■ Action item
Print the data that follows exactly as it stands, from its first line through the line containing "Viewport: 1080px width, 468px height.", and stop there.

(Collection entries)
=== Begin Enclosure ===

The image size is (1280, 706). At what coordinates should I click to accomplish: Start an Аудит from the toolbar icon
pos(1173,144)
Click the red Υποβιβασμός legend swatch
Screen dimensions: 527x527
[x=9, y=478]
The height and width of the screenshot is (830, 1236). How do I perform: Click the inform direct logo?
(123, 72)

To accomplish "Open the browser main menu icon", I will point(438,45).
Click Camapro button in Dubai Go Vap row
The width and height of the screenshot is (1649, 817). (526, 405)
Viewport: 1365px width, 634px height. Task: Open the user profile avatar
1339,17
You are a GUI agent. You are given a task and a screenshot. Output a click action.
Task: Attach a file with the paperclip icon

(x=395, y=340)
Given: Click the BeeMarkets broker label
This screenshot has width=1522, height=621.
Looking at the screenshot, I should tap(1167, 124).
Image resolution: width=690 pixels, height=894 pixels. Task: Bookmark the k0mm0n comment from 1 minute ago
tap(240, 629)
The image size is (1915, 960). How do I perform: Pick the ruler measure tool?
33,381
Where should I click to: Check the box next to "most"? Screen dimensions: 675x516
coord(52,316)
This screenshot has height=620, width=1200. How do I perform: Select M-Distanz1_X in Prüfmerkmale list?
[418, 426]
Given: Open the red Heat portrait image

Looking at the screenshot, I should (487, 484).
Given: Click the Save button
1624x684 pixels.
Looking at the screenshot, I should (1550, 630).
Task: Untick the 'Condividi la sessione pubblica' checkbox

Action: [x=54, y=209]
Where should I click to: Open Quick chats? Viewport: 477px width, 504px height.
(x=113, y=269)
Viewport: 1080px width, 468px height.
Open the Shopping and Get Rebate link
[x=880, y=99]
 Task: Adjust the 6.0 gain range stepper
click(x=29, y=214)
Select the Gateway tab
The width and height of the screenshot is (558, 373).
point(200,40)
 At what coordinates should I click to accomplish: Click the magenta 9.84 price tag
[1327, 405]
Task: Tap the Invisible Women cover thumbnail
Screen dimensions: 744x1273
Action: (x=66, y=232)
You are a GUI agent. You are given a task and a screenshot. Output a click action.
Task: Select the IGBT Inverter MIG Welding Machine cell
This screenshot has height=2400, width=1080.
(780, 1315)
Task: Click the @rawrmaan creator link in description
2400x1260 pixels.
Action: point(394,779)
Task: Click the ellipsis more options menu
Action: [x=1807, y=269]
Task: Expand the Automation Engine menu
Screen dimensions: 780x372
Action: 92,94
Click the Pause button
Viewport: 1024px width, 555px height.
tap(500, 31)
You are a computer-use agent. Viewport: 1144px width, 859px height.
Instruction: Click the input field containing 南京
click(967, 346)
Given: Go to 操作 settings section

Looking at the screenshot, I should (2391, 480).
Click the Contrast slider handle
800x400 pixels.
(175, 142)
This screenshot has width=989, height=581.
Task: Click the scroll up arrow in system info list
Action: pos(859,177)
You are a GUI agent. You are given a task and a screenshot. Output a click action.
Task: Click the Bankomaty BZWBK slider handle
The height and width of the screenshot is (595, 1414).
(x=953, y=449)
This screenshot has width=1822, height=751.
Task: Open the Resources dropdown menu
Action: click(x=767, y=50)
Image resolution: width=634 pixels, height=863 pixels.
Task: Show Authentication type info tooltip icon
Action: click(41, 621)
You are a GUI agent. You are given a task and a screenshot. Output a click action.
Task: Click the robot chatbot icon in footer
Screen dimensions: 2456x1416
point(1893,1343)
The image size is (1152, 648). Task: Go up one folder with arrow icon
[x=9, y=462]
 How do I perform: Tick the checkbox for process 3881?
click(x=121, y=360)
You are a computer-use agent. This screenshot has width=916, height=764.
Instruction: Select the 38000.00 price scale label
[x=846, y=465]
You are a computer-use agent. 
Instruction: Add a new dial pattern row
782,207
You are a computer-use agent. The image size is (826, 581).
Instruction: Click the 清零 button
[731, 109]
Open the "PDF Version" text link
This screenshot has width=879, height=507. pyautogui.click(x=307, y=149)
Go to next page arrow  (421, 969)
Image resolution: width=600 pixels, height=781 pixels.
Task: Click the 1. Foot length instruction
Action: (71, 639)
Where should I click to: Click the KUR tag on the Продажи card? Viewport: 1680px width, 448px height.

=== End Enclosure ===

■ Reply
The image size is (1280, 706). At what coordinates should I click to accomplish: Start an Аудит from the toolbar icon
pos(1173,144)
Click the red Υποβιβασμός legend swatch
Screen dimensions: 527x527
[x=9, y=478]
The height and width of the screenshot is (830, 1236). How do I perform: Click the inform direct logo?
(123, 72)

To accomplish "Open the browser main menu icon", I will point(438,45).
Click Camapro button in Dubai Go Vap row
The width and height of the screenshot is (1649, 817). (526, 405)
Viewport: 1365px width, 634px height. Task: Open the user profile avatar
1339,17
You are a GUI agent. You are given a task and a screenshot. Output a click action.
Task: Attach a file with the paperclip icon

(x=395, y=340)
Given: Click the BeeMarkets broker label
This screenshot has width=1522, height=621.
Looking at the screenshot, I should tap(1167, 124).
Image resolution: width=690 pixels, height=894 pixels. Task: Bookmark the k0mm0n comment from 1 minute ago
tap(240, 629)
The image size is (1915, 960). How do I perform: Pick the ruler measure tool?
33,381
Where should I click to: Check the box next to "most"? Screen dimensions: 675x516
coord(52,316)
This screenshot has height=620, width=1200. How do I perform: Select M-Distanz1_X in Prüfmerkmale list?
[418, 426]
Given: Open the red Heat portrait image

Looking at the screenshot, I should (487, 484).
Given: Click the Save button
1624x684 pixels.
Looking at the screenshot, I should (1550, 630).
Task: Untick the 'Condividi la sessione pubblica' checkbox

Action: [x=54, y=209]
Where should I click to: Open Quick chats? Viewport: 477px width, 504px height.
(x=113, y=269)
Viewport: 1080px width, 468px height.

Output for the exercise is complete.